Beyond being comprehensive and integrated, it’s equally important to ensure that your users can access data where and when it is needed with the right level of control. With the right data governance strategy in place, you can move faster to empower users with the data access they need, when they need it.

As more data migrates to the cloud, driven by the cloud’s near-infinite scale and horsepower, it’s imperative that enterprise data governance models evolve in lockstep. IT and business leaders need up-to-date policies to protect data as it moves back and forth among different repositories and to accommodate changing privacy and data security regulations about where data can be stored.

Simplifying data access permissions. Implementing a successful governance strategy continues to present a unique set of challenges. It’s timeconsuming and challenging for organizations to provide internal or external consumers with their data with the right level of access to specific datasets. They often engage in heavy lifting, such as manual scripts or investigating individual data clusters, to figure out which consumers have access to what data.

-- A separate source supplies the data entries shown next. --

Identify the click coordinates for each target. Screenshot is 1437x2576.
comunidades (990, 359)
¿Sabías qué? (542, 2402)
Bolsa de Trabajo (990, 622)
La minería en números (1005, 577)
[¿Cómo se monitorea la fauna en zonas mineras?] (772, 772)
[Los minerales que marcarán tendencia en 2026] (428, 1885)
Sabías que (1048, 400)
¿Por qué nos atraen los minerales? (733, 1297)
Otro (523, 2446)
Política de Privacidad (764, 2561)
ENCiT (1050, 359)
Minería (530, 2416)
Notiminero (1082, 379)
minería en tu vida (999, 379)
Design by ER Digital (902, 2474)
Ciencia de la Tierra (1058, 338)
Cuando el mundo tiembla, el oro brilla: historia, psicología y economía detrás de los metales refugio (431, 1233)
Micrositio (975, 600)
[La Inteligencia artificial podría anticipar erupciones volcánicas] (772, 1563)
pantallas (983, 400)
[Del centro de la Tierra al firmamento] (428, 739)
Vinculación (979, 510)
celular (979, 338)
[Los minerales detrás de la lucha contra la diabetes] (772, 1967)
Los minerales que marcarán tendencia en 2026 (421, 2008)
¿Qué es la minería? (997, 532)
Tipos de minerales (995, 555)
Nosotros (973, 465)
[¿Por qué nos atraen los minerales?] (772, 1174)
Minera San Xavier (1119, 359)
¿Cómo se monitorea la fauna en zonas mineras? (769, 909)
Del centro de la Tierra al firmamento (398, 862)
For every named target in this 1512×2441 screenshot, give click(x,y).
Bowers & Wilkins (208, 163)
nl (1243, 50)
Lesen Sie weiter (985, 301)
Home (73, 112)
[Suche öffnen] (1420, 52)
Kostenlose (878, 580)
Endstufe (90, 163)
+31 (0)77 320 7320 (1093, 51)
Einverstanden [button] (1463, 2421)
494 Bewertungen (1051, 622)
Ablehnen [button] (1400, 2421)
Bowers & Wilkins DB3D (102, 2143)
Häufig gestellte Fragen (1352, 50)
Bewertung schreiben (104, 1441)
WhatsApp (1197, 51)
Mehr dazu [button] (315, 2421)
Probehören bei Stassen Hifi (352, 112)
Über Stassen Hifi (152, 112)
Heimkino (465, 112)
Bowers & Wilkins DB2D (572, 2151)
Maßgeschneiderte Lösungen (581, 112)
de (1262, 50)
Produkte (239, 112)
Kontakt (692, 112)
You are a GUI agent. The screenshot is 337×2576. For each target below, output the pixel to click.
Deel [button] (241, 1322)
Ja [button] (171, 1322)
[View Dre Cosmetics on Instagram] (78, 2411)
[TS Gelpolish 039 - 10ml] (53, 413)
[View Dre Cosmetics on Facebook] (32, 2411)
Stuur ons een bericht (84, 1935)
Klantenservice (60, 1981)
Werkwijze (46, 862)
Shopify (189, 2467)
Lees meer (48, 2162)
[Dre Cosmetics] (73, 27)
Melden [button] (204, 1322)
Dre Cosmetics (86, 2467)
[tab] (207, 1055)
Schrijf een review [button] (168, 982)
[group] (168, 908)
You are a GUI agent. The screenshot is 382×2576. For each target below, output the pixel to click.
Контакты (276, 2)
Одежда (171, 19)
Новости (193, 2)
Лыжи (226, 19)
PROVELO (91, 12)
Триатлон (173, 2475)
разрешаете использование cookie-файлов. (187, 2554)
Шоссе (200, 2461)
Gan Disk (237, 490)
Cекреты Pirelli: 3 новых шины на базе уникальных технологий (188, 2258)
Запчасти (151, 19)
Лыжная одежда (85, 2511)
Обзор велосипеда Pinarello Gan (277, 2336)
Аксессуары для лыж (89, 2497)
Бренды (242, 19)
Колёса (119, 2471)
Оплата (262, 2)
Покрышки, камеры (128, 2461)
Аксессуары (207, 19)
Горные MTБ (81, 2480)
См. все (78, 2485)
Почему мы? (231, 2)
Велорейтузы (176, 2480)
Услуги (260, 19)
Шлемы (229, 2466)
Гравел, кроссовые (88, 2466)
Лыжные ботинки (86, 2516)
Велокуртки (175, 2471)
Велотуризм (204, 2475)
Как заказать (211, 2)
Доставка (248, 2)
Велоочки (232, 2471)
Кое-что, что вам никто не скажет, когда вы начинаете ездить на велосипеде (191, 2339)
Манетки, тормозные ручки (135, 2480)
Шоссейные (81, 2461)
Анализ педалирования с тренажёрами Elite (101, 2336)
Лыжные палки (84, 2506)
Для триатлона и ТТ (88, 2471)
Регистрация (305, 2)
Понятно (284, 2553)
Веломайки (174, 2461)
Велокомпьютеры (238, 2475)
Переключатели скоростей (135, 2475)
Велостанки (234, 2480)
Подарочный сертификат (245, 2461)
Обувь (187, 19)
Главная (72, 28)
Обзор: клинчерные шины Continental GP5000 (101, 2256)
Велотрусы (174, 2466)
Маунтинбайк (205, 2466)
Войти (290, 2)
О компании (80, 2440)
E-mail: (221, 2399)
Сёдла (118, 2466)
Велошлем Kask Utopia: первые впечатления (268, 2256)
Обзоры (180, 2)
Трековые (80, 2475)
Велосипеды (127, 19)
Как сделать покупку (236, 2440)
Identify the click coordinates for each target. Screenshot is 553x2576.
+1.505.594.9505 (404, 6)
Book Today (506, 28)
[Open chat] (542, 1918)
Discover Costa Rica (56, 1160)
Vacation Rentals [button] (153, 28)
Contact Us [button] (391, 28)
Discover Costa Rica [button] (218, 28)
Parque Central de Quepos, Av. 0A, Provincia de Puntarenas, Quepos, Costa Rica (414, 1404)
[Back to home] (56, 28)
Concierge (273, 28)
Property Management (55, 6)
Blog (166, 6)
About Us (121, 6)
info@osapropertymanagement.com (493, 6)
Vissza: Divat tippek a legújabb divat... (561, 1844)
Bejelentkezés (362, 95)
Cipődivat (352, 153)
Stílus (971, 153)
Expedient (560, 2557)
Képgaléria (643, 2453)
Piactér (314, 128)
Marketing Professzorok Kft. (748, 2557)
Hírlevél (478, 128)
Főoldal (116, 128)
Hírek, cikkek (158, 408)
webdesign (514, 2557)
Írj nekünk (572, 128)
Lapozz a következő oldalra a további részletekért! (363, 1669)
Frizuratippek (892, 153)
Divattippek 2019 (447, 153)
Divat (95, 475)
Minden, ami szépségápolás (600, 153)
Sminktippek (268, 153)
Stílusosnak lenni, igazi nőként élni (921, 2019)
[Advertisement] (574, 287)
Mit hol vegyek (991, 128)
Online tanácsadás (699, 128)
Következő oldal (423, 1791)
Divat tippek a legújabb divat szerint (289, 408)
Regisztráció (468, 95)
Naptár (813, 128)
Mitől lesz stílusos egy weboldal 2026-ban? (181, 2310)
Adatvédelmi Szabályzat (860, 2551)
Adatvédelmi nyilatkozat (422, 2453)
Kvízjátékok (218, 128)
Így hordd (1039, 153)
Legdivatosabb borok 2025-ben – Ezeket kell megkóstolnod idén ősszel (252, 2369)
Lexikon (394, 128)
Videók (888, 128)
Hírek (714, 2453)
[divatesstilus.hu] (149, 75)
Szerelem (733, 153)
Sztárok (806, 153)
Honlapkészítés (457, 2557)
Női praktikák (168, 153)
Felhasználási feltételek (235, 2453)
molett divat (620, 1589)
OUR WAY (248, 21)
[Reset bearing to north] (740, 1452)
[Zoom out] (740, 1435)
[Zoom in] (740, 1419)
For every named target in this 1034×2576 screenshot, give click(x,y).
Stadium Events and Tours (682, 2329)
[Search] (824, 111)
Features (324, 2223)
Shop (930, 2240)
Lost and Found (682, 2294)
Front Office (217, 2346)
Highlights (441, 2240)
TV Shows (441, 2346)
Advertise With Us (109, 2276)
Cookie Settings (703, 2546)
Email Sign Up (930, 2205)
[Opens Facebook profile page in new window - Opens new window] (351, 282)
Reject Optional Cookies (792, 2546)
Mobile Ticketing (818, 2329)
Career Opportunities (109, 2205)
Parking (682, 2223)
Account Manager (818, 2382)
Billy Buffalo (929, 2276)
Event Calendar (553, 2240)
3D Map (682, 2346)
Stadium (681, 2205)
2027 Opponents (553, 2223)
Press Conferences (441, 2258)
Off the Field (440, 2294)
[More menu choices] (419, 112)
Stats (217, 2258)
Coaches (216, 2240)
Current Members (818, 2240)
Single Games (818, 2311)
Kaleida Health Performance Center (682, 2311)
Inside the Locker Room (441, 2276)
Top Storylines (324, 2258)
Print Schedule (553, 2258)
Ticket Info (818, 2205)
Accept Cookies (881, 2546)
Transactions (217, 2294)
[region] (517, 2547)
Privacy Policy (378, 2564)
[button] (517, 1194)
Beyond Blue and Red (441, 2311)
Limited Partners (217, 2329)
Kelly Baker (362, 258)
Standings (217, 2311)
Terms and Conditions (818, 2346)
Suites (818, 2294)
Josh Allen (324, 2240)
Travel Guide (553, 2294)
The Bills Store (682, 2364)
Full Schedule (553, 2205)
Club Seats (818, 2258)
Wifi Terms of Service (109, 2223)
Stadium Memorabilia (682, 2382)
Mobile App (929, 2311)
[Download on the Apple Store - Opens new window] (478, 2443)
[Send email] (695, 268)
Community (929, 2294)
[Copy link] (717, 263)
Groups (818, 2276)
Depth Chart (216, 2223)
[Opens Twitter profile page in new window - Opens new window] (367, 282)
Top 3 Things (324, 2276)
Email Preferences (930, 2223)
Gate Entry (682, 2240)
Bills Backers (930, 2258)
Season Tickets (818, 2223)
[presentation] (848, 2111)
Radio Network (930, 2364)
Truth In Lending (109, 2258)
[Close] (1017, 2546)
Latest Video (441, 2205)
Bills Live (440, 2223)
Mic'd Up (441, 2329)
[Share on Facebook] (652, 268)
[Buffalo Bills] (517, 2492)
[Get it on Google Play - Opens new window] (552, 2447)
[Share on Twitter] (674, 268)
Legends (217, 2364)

Manual work can also lead to costly data quality issues across different teams and departments. Without centralized governance tools, data gets locked down in siloes, which means you won’t be able to access and analyze all the data you may need to solve problems or identify large areas of opportunity.

Developing a data governance strategy. A new AWS/MIT survey of more than 350 data professionals shows that data governance is the top priority of chief data officers (CDOs), with more than 50 percent of CDOs noting “establishing clear and effective data governance” as their leading responsibility. Governance is also an area CDOs spend much of their time on, as more than 66 percent of survey respondents said data governance initiatives are a top focus.

Without a governance approach that supports innovation, organizations will find it hard to be data-driven and, ultimately, to remain competitive. After all, the more time workers spend grappling with data, the less time they spend innovating with it.

AWS is investing across the data journey to enable end-toend data governance with less effort. AWS Lake Formation makes it easy to govern and audit the actions taken with data in your data lake on AWS S3 and AWS Lake Formation can also be used to govern data sharing in Amazon Redshift. Amazon DataZone is a new data management service to catalog, discover, share, and govern data so that everyone in the organization can act on data. And for your ML models, Amazon SageMaker has features to help you govern and audit the end-to-end ML development cycle.

Making security more strategic

AWS has prioritized security since day one with continuously protected, high-performing, resilient, and efficient infrastructure for your workloads and applications. World-class security experts who monitor the AWS infrastructure also build and maintain a broad selection of innovative security services—which can help simplify the complexities of your own security and regulatory requirements.

AWS Security services and solutions can enable:

  • Getting to insights faster – provide the right level of access to your resources at all times.
  • Reducing downtime – tougher, more modern cloud security to keep your enterprise moving, so you don’t have to stop analyzing data to perform security processes.
  • Staying within budget – AWS keeps security cost-effective and scales with the evolving needs of your security risks and requirements.
  • Keeping your focus – from infrastructure to services, AWS is secure by taking security into account at every step along the way, so you can spend more time transforming data into better decisions that drive business results and less time worrying about security and governance.